Residents of the apartment building which suffered the New York City's deadliest fire in three decades, gather outside the building to collect their belongings Monday.
PHOTOGRAPHER:
Residents of the apartment building which suffered the New York City's deadliest fire in three decades, gather outside the building to collect their belongings Monday.

Sunday’s fatal apartment building fire in the Bronx — which killed at least nine adults and eight children and caused serious injury to many others — should serve as a stark reminder that keeping warm in the winter can be dangerous.

Among the causes of that fire, officials said, was a malfunctioning space heater in one of the apartments.

With local temperatures plummeting to their lowest levels of the winter so far this week, homeowners and apartment dwellers will be more reliant on space heaters to supplement their heat.

Modern space heaters are generally safe.

But as we saw from the Bronx fire, a malfunctioning heater or one being used inappropriately can prove deadly.

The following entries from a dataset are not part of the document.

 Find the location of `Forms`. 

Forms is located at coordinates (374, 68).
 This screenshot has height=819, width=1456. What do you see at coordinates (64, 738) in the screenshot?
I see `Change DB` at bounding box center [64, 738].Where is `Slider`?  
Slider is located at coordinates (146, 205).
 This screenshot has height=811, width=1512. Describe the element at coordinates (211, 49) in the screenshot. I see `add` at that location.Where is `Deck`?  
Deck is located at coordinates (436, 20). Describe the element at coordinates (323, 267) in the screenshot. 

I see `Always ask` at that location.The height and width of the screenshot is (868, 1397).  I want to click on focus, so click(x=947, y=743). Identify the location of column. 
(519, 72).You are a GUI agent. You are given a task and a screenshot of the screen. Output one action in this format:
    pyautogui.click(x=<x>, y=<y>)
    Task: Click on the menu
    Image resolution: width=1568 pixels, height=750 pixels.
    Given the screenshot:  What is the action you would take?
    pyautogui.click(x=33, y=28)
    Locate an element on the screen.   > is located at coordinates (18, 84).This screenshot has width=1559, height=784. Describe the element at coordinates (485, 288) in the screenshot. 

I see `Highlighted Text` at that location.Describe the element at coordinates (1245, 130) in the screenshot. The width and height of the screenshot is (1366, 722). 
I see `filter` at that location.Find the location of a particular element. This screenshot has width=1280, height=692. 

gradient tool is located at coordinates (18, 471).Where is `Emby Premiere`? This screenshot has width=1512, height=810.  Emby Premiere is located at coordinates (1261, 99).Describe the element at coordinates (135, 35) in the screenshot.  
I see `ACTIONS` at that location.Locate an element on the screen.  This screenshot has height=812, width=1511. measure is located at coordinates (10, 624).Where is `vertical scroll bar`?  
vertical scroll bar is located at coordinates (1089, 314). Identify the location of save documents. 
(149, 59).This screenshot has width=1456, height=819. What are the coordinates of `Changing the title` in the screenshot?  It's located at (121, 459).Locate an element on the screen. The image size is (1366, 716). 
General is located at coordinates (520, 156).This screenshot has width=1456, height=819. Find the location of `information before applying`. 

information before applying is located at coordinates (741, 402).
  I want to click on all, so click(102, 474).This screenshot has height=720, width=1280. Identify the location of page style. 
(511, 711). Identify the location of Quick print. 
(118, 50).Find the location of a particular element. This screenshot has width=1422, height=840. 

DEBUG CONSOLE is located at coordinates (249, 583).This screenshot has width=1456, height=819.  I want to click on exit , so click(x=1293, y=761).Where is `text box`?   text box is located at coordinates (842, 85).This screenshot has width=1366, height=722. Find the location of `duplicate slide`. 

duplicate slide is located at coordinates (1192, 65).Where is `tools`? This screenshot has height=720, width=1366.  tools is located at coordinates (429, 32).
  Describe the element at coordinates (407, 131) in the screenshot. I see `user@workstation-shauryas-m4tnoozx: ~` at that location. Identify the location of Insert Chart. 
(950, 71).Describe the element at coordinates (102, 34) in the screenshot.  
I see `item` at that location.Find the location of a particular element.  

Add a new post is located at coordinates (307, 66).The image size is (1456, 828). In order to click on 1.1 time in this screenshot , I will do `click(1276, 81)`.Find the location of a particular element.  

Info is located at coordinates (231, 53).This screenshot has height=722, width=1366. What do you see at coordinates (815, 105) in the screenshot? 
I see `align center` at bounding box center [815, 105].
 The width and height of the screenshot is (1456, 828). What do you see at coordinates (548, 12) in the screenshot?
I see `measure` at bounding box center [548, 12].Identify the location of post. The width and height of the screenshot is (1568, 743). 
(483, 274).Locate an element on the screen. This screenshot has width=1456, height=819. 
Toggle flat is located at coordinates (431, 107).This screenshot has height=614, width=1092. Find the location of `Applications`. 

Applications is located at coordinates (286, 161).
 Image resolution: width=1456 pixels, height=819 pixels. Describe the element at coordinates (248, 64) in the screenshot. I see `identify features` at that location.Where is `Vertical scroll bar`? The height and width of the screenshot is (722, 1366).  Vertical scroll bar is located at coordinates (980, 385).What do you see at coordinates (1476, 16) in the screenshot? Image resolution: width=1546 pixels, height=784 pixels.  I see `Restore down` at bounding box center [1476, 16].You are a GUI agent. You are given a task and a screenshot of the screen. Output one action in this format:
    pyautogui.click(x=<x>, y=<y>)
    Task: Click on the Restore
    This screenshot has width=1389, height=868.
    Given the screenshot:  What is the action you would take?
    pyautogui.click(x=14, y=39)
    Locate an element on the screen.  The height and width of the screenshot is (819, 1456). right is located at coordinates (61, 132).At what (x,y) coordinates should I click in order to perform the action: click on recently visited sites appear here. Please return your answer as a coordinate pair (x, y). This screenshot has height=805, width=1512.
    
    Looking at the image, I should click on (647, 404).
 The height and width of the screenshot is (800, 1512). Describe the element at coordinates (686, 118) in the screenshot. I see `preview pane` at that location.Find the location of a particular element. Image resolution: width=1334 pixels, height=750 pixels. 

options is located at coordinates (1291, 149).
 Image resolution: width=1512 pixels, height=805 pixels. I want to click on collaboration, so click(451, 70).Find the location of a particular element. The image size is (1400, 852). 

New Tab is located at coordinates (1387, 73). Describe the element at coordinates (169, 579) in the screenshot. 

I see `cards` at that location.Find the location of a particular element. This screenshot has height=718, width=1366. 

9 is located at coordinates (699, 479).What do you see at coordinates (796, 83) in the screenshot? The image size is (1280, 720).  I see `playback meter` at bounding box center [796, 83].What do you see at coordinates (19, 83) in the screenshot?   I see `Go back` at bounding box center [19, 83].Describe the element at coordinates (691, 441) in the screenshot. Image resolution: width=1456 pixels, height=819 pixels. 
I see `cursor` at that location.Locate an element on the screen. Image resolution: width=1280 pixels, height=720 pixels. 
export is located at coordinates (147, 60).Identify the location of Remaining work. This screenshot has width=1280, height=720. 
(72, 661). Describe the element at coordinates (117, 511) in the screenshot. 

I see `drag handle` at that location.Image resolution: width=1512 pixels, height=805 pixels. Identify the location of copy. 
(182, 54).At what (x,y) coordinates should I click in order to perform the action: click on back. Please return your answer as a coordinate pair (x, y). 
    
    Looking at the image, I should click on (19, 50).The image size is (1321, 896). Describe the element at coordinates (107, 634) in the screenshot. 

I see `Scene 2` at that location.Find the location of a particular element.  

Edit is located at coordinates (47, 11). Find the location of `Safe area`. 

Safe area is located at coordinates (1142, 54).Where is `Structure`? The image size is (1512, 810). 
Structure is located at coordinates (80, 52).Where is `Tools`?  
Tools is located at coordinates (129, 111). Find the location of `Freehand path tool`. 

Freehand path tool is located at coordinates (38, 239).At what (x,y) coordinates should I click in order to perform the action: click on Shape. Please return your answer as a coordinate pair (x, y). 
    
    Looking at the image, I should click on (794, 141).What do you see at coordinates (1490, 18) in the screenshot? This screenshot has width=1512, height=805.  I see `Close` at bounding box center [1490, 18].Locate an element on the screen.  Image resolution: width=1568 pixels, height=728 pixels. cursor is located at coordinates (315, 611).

According to the National Fire Protection Association, space heaters account for one-third of all home fires and four out of five home-heating fire deaths.

One key to safe operation is placement.

Place space heaters on a firm, level surface, and make sure to keep it at least three feet from bedding, curtains, rugs, paper and other potentially flammable materials.

Don’t place a space heater in a high-traffic area where people are likely to trip over the cord and knock the device over. Never let kids or pets play too closely to one.

Never use a space heater with an extension cord or power strip. Because of the amount of energy they draw, not plugging them directly into an outlet could result in the heaters overheating and causing a fire.

Make sure the electrical cord on the heater isn’t frayed or damaged. Avoid using them in bathrooms or other areas where they are likely to be exposed to water.

And make sure to turn them off when you leave the room or are sleeping.

If you’re going out to purchase one, ensure it has automatic shutoff and a thermostat, that it can’t be tipped over easily, and that it bears the Underwriters Laboratories mark.

Depending on the type of space heater you have, take the appropriate precautions.

The state Health Department post a safety guide for supplemental space heaters at https://www.health.ny.gov/environmental/indoors/heaters/safety guide.htm.

In addition to all the precautions specific to space heaters, make sure your smoke alarms and carbon monoxide detectors are working properly. Most of the victims in the Bronx fire died from smoke inhalation.

If the detectors aren’t working properly, replace them or the batteries, or call your landlord if you rent

Also make sure exits and stairwells are not blocked and that fire doors are operational.

No one should die trying to stay warm in the winter.

If you’re using a space heater, take a few moments to ensure you’re using them safely.